Required action: Write out the entries below exactly, from the first line to the one with "Task: Select the sub meja.4 table", both ends included.

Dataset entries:
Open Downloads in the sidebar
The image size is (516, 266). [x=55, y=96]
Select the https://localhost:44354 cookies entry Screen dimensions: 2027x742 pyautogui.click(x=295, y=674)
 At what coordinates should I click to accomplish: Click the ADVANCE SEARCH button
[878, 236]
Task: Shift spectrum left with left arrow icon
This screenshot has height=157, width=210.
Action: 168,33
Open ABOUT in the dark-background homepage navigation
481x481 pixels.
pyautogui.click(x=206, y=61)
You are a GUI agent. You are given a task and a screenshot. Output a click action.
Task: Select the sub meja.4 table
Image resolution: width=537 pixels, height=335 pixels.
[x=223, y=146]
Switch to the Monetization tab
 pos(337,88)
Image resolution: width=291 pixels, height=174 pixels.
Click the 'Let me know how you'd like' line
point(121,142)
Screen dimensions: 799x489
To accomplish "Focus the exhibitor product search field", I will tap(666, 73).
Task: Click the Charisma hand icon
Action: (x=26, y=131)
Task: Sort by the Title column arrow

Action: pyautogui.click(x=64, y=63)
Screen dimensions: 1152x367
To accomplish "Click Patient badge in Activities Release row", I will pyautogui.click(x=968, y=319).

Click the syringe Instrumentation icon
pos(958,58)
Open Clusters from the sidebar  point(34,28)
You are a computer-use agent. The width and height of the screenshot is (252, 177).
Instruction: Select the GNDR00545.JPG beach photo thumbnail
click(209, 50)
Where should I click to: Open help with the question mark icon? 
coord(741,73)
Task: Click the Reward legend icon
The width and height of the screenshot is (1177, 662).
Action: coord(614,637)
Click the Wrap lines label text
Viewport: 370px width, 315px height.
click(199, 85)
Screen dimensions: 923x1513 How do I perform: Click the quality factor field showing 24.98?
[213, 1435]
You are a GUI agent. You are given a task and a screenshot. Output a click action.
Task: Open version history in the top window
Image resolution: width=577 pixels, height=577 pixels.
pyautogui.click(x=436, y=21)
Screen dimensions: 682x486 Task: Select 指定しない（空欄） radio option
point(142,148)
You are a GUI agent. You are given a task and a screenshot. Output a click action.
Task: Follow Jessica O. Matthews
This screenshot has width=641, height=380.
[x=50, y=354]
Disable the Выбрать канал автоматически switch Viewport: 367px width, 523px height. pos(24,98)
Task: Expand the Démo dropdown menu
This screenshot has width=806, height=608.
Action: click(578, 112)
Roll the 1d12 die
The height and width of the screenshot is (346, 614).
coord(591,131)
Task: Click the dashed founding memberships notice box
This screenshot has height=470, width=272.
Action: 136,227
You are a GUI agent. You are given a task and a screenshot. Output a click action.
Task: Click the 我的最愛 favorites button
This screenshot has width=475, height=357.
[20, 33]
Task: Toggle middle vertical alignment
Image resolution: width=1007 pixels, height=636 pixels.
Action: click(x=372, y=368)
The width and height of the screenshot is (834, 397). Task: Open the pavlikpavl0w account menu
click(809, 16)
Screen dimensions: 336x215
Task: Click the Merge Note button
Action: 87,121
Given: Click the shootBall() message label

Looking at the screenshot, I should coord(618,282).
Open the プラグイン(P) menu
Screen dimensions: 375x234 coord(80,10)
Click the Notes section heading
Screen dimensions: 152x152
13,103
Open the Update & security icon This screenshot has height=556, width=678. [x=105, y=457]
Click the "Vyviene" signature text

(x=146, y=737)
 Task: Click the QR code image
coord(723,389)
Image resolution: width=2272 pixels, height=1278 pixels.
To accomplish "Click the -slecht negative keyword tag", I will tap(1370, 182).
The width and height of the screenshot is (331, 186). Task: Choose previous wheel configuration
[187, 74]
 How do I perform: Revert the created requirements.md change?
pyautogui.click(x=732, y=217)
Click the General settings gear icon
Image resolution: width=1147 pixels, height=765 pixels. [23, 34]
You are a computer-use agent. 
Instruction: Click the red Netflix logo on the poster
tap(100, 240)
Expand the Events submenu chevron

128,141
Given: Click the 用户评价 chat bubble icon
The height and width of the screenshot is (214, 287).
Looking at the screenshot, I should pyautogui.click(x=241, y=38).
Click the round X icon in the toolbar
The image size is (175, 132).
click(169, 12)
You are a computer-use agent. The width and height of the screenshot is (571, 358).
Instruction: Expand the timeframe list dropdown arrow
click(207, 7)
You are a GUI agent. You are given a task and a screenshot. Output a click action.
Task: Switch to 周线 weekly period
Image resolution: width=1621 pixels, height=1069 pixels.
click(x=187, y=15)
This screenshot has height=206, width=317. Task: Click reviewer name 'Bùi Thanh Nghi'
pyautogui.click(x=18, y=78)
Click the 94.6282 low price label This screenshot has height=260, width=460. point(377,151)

Your solution:
Open Downloads in the sidebar
The image size is (516, 266). [x=55, y=96]
Select the https://localhost:44354 cookies entry Screen dimensions: 2027x742 pyautogui.click(x=295, y=674)
 At what coordinates should I click to accomplish: Click the ADVANCE SEARCH button
[878, 236]
Task: Shift spectrum left with left arrow icon
This screenshot has height=157, width=210.
Action: 168,33
Open ABOUT in the dark-background homepage navigation
481x481 pixels.
pyautogui.click(x=206, y=61)
You are a GUI agent. You are given a task and a screenshot. Output a click action.
Task: Select the sub meja.4 table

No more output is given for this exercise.